Exercises to complete:
1) Answer these questions from the change notice, one per line:
(a) What is the review number of the change?
(b) How many insertions does the change make in total?
(c) Which job generates the loss percentage per source host data?
2) Reproduce word for word the part of the change notice between "git pull ssh://gerrit.wikimedia.org:29418/operations/puppet" and "Webrequest Loss Percentage.", inclusive.
3) Decide whether each statement agrees with the change notice. Answer yes or no, and quote the words that settle it.
(a) The change removes lines from existing files.
(b) The new Python module is released under the GPL.
(c) The copyright of the module is held by the Wikimedia Foundation.

Document section:
-*-*-
Ottomata has uploaded a new change for review.

  https://gerrit.wikimedia.org/r/65780


Change subject: Adding ganglia monitoring of webrequest data loss in Kraken HDFS
......................................................................

Adding ganglia monitoring of webrequest data loss in Kraken HDFS

Change-Id: Iefc4b809434e357b5cd8aec416434fd45cf18a4c
---
A files/ganglia/plugins/kraken_webrequest_loss.py
A files/ganglia/plugins/kraken_webrequest_loss.pyconf
M manifests/misc/monitoring.pp
M manifests/site.pp
4 files changed, 131 insertions(+), 0 deletions(-)


  git pull ssh://gerrit.wikimedia.org:29418/operations/puppet 
refs/changes/80/65780/1

diff --git a/files/ganglia/plugins/kraken_webrequest_loss.py 
b/files/ganglia/plugins/kraken_webrequest_loss.py
new file mode 100644
index 0000000..7f3698b
--- /dev/null
+++ b/files/ganglia/plugins/kraken_webrequest_loss.py
@@ -0,0 +1,89 @@
+#!/usr/bin/env python
+# -*- coding: utf-8 -*-
+"""
+    Python Gmond Module for Kraken Webrequest Loss Percentage.
+    Loss percentage per source host data is generated by the packetloss
+    Oozie job in Kraken.
+
+    :copyright: (c) 2012 Wikimedia Foundation
+    :author: Andrew Otto <o...@wikimedia.org>
+    :license: GPL
+    
+"""
-*-*-
Material:

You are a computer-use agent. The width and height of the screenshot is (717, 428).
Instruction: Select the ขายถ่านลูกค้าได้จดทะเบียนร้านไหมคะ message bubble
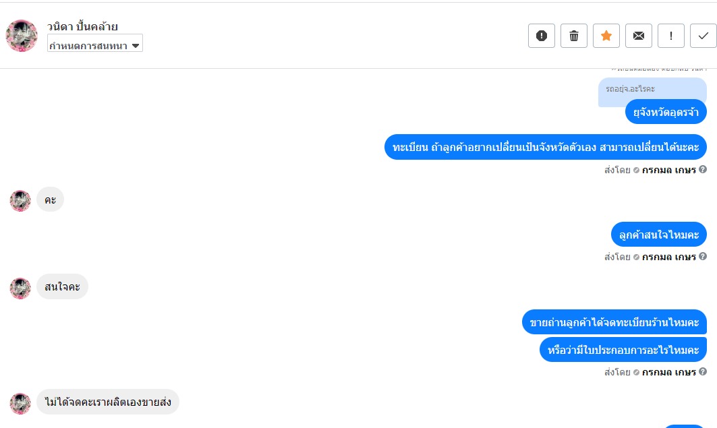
-*-*-
Exercise results:
1)
(a) 65780
(b) 131 insertions
(c) The packetloss Oozie job in Kraken

2)
git pull ssh://gerrit.wikimedia.org:29418/operations/puppet 
refs/changes/80/65780/1

diff --git a/files/ganglia/plugins/kraken_webrequest_loss.py 
b/files/ganglia/plugins/kraken_webrequest_loss.py
new file mode 100644
index 0000000..7f3698b
--- /dev/null
+++ b/files/ganglia/plugins/kraken_webrequest_loss.py
@@ -0,0 +1,89 @@
+#!/usr/bin/env python
+# -*- coding: utf-8 -*-
+"""
+    Python Gmond Module for Kraken Webrequest Loss Percentage.

3)
(a) No: "0 deletions(-)"
(b) Yes: ":license: GPL"
(c) Yes: ":copyright: (c) 2012 Wikimedia Foundation"